Dans les lagunes méditerranéennes, son expansion « récente », particulièrement marquée en France depuis 2021 en Corse, fin 2024 en Paca et 2019 en Occitanie (Canet plus particulièrement et 2023 pour les autres lagunes d’Occitanie) s’accompagne d’impacts écologiques :
● Pression prédatrice et réorganisation des réseaux trophiques
Le Crabe bleu est un prédateur généraliste consommant bivalves, crustacés, poissons, annélides et divers organismes benthiques, avec une préférence marquée pour les bivalves (Gavioli et al., 2025).
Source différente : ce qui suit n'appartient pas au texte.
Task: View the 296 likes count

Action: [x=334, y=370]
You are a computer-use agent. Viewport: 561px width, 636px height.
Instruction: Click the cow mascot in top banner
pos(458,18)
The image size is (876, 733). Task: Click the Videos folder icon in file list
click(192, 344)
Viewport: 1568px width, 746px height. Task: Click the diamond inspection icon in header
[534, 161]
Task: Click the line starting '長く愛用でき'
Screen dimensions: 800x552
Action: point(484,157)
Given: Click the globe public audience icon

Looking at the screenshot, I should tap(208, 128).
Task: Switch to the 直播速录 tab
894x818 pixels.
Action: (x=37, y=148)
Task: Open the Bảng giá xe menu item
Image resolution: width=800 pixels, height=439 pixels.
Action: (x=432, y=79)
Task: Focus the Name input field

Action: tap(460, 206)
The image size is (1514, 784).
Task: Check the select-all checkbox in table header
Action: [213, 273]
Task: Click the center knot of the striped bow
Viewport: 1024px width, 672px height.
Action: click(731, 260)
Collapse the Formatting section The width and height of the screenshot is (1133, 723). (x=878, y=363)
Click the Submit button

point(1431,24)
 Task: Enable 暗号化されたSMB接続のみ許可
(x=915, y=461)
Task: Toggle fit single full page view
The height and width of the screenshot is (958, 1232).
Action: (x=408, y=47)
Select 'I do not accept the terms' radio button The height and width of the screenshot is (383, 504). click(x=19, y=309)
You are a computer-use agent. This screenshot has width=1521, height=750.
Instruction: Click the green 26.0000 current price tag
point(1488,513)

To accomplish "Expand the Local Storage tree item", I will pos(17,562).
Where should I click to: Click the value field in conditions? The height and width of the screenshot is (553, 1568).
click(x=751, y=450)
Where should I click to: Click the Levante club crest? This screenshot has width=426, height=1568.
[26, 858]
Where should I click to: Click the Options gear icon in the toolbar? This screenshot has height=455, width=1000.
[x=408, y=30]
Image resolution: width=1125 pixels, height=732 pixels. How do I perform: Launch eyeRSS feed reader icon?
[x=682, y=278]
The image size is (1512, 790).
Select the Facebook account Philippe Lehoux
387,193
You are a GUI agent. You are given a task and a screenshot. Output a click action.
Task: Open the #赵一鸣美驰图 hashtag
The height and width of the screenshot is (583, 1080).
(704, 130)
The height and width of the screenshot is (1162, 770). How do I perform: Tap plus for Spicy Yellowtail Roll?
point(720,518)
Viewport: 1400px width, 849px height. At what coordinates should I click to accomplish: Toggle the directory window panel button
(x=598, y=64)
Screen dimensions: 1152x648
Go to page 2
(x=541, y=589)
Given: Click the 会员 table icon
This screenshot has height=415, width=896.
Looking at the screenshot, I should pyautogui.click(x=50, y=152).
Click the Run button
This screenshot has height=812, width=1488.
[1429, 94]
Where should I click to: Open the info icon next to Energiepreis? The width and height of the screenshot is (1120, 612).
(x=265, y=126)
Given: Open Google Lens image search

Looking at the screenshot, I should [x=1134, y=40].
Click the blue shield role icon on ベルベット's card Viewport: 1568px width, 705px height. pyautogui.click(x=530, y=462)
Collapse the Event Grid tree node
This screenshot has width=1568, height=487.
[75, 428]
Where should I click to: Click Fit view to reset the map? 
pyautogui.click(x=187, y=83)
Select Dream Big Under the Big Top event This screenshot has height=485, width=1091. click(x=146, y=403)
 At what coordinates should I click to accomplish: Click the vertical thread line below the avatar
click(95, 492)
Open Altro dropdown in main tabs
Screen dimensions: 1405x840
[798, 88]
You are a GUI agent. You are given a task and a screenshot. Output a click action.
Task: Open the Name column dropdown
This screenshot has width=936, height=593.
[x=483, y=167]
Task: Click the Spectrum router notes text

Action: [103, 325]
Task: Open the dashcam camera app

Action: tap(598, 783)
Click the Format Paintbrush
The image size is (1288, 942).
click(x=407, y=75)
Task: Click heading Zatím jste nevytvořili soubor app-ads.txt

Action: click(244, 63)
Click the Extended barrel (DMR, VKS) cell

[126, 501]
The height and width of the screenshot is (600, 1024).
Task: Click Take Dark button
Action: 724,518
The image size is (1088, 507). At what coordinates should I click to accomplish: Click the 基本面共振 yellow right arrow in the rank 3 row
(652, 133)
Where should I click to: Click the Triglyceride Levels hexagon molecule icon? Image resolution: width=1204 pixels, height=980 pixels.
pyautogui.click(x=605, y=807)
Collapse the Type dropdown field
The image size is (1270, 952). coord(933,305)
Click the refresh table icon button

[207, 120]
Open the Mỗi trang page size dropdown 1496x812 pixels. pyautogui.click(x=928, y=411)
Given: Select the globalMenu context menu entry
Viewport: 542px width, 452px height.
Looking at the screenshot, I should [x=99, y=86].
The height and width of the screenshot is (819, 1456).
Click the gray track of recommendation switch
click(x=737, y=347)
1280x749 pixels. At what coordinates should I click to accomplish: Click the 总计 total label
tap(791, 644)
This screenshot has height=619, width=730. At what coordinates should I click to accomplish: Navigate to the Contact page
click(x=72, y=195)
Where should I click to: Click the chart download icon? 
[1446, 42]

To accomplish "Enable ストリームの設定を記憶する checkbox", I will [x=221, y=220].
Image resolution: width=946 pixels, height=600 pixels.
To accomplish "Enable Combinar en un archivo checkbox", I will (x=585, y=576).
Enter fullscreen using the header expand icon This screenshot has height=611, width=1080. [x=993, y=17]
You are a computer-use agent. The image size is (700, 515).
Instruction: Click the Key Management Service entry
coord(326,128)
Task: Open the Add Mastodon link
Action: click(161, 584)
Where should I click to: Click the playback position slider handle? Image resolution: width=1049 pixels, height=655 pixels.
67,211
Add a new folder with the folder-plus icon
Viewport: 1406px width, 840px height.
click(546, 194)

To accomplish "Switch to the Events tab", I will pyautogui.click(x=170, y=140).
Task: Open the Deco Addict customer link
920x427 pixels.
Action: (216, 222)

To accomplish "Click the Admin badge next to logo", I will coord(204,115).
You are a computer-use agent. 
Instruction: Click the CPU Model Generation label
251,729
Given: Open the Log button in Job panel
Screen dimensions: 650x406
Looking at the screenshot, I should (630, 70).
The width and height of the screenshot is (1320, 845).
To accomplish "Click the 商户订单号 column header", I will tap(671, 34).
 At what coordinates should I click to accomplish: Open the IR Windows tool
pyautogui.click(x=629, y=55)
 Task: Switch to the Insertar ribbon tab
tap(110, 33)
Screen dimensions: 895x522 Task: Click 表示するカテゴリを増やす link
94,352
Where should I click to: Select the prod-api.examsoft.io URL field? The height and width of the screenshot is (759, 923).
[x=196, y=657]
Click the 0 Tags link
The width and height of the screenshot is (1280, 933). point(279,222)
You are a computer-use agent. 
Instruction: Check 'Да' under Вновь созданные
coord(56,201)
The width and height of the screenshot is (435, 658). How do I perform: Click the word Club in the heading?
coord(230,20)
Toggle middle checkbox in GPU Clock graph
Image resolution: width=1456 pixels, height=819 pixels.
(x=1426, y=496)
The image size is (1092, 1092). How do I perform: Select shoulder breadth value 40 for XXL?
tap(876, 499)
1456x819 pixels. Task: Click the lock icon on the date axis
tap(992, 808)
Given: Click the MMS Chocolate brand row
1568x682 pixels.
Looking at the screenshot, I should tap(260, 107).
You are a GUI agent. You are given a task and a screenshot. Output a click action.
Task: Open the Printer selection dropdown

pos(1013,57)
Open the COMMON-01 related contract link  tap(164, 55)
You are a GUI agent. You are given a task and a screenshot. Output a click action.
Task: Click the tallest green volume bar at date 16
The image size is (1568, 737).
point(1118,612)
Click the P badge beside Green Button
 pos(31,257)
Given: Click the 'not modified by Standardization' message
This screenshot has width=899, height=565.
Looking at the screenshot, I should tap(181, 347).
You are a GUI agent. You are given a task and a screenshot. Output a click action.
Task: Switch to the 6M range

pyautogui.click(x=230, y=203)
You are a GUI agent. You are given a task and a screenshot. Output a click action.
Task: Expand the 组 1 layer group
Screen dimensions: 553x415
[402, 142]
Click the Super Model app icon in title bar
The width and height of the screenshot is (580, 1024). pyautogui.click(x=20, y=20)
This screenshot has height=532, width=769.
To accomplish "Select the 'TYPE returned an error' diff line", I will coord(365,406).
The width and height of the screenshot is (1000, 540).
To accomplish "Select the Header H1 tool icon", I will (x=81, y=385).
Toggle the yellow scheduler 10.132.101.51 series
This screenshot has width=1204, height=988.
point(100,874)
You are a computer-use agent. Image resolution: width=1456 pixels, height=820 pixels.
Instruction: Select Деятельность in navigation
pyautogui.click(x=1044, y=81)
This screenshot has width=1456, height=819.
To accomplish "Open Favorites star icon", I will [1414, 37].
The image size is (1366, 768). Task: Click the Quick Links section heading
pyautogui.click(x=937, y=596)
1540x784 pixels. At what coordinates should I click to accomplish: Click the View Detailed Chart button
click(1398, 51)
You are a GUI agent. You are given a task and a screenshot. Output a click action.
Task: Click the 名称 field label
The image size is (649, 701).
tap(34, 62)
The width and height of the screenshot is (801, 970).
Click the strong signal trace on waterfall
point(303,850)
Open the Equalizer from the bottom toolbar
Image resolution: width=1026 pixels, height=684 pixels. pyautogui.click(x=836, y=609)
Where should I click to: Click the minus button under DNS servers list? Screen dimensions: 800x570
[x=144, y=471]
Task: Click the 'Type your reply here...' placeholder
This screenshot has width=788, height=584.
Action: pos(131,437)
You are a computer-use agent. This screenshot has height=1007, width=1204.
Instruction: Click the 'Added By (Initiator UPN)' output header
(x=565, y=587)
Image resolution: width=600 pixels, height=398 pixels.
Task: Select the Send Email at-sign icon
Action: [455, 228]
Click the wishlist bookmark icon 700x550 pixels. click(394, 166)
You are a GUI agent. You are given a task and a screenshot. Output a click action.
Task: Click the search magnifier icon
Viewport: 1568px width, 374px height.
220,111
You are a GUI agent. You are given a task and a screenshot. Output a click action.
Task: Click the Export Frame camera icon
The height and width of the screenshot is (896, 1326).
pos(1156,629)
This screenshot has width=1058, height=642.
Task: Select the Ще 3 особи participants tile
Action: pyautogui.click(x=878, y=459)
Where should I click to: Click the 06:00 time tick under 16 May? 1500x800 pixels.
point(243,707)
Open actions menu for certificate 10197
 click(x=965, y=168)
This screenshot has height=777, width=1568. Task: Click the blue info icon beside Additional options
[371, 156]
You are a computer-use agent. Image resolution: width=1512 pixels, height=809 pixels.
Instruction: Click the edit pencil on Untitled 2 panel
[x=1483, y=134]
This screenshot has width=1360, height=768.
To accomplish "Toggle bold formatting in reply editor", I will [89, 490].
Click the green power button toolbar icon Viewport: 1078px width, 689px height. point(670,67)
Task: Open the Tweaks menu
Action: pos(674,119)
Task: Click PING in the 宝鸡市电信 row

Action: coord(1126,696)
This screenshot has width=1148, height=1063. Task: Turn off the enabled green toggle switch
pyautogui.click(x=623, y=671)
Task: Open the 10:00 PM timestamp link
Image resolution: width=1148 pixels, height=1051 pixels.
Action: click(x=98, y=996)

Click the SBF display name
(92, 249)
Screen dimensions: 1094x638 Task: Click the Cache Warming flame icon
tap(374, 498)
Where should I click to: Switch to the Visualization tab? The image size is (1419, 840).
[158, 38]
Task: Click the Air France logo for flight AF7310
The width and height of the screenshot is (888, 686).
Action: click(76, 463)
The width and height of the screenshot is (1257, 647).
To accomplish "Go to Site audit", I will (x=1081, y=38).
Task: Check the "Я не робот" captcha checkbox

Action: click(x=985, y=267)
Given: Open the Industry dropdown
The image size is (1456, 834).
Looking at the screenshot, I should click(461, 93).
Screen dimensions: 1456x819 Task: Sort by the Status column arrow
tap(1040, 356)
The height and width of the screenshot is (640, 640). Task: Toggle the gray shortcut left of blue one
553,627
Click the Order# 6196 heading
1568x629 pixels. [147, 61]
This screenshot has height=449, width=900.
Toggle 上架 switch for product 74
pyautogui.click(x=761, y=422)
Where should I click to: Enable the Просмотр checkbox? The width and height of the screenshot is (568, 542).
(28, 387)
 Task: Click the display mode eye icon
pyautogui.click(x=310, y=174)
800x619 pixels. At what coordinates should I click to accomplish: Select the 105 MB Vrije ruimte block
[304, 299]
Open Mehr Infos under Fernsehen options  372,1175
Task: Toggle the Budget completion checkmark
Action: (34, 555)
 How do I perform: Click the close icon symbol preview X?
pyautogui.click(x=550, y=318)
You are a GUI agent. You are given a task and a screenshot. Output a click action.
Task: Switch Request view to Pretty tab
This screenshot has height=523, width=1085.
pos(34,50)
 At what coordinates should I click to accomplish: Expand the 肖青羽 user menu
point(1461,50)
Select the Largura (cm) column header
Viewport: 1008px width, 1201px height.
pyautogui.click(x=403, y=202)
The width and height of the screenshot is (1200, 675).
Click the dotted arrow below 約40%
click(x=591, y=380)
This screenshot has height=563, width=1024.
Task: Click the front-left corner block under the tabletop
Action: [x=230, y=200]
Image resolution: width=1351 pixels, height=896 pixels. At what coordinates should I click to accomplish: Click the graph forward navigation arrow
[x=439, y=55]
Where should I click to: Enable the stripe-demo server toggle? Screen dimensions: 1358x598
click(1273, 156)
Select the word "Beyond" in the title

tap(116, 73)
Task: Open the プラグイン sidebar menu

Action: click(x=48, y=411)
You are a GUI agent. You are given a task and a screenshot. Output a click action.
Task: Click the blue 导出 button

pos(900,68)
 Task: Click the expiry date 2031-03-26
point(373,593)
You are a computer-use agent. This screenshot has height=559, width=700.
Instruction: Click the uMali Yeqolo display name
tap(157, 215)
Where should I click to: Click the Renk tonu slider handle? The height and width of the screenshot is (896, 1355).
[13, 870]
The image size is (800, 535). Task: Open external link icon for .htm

Cette omnivorie et son agressivité entraînent (i) une forte pression sur les communautés benthiques, pouvant conduire à leur appauvrissement structurel (Chiesa et al., 2025) et (ii) une compétition et prédation directes sur des espèces natives importantes comme Carcinus aestuarii (crabe vert), Atherina boyeri (athérine) ou Anguilla anguilla (anguille) dont les déclins ont été corrélés à l’augmentation de C. sapidus dans plusieurs lagunes, notamment la Sacca di Goro (delta du Pô, Italie) (Gavioli et al, 2025 ; Clavero et al., 2022).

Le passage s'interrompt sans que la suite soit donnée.